* Aufgabenziel *
Prüfen Sie, ob die folgenden Aussagen mit dem Textauszug übereinstimmen, und antworten Sie jeweils mit Ja oder Nein samt der entscheidenden Textstelle als wörtlichem Zitat.
1. Die schreibende Person gibt an, in ihren Phasen noch teilweise Kontrolle zu haben.
2. Laut Text führte dieses Verhalten zum Ende der Beziehung zu dem jeweiligen Menschen.
3. Die schreibende Person kann andere Menschen vorab darüber informieren.

* Textauszug *
==========
In Phasen, in denen ich keine Kontrolle habe, tue ich böse Dinge. Schlimme Dinge. Ich kann mich nicht mehr davon abhalten, die Zwangsgedanken Realität werden zu lassen, zumindest die, die Leid in anderen hervorrufen wollen. Ich schreibe und sage Dinge, die unglaublich emotional kompromittierend sind; Dinge, die selbst gesunde Menschen suizidal machen würden, würden sie am folgenden Tag meine Todesanzeige lesen. In diesen Momenten ist das jedoch genau das was “ich” oder eher der Bullshitteil in mir will – was für ein krankes Hirn muss das sein, so etwas zu wollen?
Ich habe das schon öfter getan. Ich habe Leuten öfter Dinge geschrieben, die sie für meine Lage verantwortlich machten, niemals zu bewerkstelligende Dinge oder Taten forderten die mich aus meiner Lage holen könnten und schließlich ohne ihnen eine Chance zu geben glauben lassen ich würde mich jetzt umbringen, was sie nicht getan haben aus Egoismus, Unsensibilität, Desinteresse, Unfähigkeit oder sondergleichen. Das hat im Endeffekt zuverlässig zur Beendigung der Beziehung zu diesem Menschen geführt – nachhaltig. Diese Bekanntschaften werde ich kaum je wieder aufbauen können, und es geht immer weiter. Ich habe keine Kontrolle, gar keine.
Aber ich weiß, dass es so ist. Ich kann es den Menschen vorher sagen, ich kann es selbst vorher wissen, versuchen drumherum zu planen. Aber es gibt nur eins, dass mir als letzte Konsequenz logisch erscheint: Da ich es nicht schaffe, das abzustellen bzw. zu beenden, endet es letztendlich unweigerlich in meinem Tod.
Und das sollte früher statt später passieren – vorzugsweise ohne in einer Phase zu sein, denn dann kann ich vorher noch klarstellen dass es niemandes Schuld ist, wichtiges in die Wege leiten und nicht letztendlich tatsächlich sterben während ich vorher jemandem dafür die Schuld gegeben habe und ihn in letzter Konseqzenz zu meinem Mörder zu machen – zumindest würde er das glauben.
Es wäre ein Gefallen für die Menschen um mich herum, mich zu töten.
==========
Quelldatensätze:
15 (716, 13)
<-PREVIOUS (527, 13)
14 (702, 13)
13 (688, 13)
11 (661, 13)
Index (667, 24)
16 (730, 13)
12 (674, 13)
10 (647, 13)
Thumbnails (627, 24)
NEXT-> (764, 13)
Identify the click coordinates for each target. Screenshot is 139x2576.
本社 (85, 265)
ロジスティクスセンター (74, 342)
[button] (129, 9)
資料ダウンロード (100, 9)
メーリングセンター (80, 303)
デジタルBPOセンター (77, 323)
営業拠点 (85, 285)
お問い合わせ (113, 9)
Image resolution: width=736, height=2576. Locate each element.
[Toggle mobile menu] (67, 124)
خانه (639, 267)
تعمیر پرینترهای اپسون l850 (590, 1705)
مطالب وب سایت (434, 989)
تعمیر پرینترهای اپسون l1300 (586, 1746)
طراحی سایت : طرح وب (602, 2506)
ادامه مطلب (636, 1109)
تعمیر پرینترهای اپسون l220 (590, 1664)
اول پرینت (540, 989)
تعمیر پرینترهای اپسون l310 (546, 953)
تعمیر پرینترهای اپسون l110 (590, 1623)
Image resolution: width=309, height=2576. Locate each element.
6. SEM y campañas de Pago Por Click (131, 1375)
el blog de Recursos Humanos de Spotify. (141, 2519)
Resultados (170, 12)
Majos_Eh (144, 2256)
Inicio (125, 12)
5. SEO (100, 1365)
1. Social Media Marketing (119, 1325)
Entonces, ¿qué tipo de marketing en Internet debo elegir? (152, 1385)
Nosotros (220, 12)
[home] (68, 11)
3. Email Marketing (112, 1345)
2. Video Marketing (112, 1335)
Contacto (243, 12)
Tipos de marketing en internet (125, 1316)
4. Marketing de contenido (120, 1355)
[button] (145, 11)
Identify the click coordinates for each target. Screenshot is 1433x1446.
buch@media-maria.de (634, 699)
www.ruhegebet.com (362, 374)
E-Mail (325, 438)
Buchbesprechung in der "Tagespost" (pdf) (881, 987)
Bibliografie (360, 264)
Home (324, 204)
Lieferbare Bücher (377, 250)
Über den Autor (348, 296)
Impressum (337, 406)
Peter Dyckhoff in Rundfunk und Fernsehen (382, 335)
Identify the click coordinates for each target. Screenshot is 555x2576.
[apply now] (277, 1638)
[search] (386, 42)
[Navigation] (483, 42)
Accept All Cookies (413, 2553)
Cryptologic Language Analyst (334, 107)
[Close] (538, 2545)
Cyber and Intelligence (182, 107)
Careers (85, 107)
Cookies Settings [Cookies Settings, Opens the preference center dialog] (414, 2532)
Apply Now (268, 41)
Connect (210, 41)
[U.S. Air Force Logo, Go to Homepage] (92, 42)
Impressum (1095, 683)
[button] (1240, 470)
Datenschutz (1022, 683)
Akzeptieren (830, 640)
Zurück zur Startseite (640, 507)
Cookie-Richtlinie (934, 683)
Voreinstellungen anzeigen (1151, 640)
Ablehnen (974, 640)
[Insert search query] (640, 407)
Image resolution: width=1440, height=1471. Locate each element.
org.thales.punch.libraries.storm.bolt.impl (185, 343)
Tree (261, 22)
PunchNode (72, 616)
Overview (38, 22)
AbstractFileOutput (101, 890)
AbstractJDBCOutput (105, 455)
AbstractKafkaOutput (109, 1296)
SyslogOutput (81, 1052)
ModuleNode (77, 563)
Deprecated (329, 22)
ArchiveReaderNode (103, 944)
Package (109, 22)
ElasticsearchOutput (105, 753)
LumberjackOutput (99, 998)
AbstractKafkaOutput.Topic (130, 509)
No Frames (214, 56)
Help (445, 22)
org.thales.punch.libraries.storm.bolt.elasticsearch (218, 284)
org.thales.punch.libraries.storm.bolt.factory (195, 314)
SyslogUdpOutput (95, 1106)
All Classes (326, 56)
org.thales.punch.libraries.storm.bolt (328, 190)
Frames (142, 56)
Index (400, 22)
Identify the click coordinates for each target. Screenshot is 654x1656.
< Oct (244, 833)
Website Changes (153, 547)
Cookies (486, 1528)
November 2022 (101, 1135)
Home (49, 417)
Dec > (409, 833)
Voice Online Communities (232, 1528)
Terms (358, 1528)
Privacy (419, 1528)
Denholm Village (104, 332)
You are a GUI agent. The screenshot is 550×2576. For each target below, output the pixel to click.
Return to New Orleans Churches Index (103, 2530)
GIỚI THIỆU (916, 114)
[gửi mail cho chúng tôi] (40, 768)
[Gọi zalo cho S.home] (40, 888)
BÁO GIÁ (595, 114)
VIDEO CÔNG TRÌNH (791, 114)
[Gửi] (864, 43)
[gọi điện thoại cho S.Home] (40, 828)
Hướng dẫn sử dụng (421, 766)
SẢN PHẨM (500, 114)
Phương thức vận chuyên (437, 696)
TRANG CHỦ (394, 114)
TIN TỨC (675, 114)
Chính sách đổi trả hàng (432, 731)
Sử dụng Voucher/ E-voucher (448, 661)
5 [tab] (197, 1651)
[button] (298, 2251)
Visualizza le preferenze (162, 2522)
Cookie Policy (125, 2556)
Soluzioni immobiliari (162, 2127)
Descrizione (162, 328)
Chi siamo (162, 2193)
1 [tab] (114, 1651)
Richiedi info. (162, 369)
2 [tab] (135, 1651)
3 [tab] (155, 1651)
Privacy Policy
==========
* Lösung *
1. Nein: „Ich habe keine Kontrolle, gar keine.“
2. Ja: „Das hat im Endeffekt zuverlässig zur Beendigung der Beziehung zu diesem Menschen geführt – nachhaltig.“
3. Ja: „Ich kann es den Menschen vorher sagen“